Secondo l'analisi di Forbes Italia, il balzo di Yiming in vetta alla classifica dei miliardari cinesi non è frutto del caso. La Cina, negli ultimi tempi, ha registrato progressi significativi nello sviluppo e nell'implementazione delle tecnologie AI, trasformando questo vantaggio competitivo in enormi ricchezze personali per gli imprenditori del settore. ByteDance, in particolare, rappresenta uno dei pilastri di questa rivoluzione tecnologica, con un modello di business basato su algoritmi sofisticati e engagement massivo.
Un ruolo determinante è stato giocato anche dalle politiche governative cinesi. Il governo ha messo in campo misure strategiche volte a contenere le cosiddette "guerre dei prezzi" che caratterizzavano diversi settori dell'economia. Queste interventi normativi hanno creato un ambiente più stabile e profittevole per i grandi player, permettendo loro di consolidare le posizioni di mercato e accumulare ricchezza in modo accelerato.
La Top Ten dei miliardari cinesi racconta una storia di concentrazione della ricchezza nelle mani di pochi magnati del tech e dell'innovazione. Il primato di Zhang Yiming testimonia come la competizione globale nel campo dell'intelligenza artificiale stia ridisegnando le gerarchie economiche mondiale, con gli imprenditori cinesi che guadagnano terreno sui loro colleghi occidentali.

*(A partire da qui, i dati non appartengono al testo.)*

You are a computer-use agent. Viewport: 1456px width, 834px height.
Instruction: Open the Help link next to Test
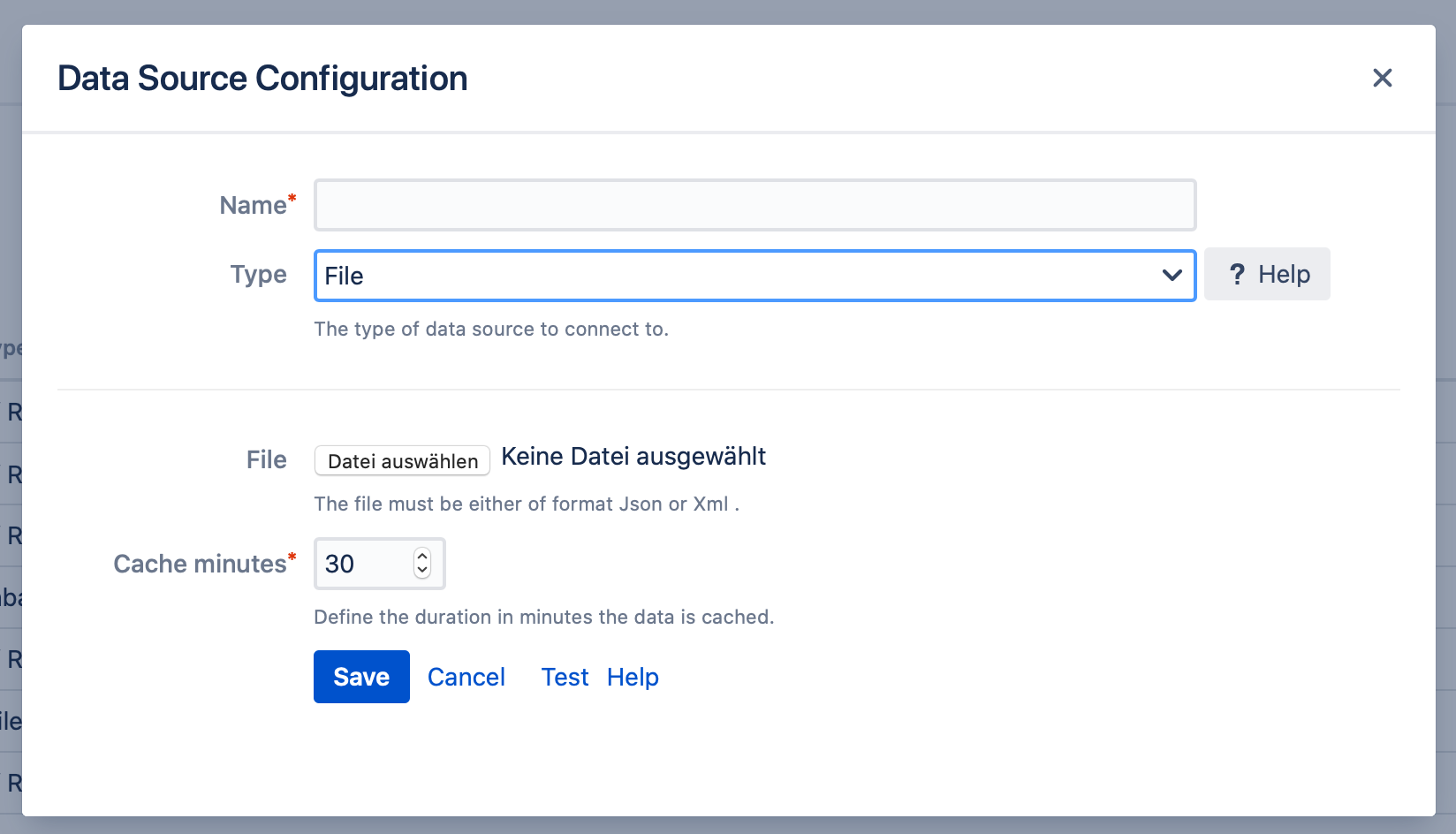point(633,677)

Questo fenomeno si inserisce in un trend più ampio: l'intelligenza artificiale sta creando una nuova classe di straricchi, con circa 45 nuovi miliardari globali che hanno fatto fortuna proprio grazie alle tecnologie AI negli ultimi anni. La Cina, con il suo ecosistema innovativo e il sostegno politico alle grandi piattaforme tech, sta raccogliendo i frutti di questa trasformazione economica.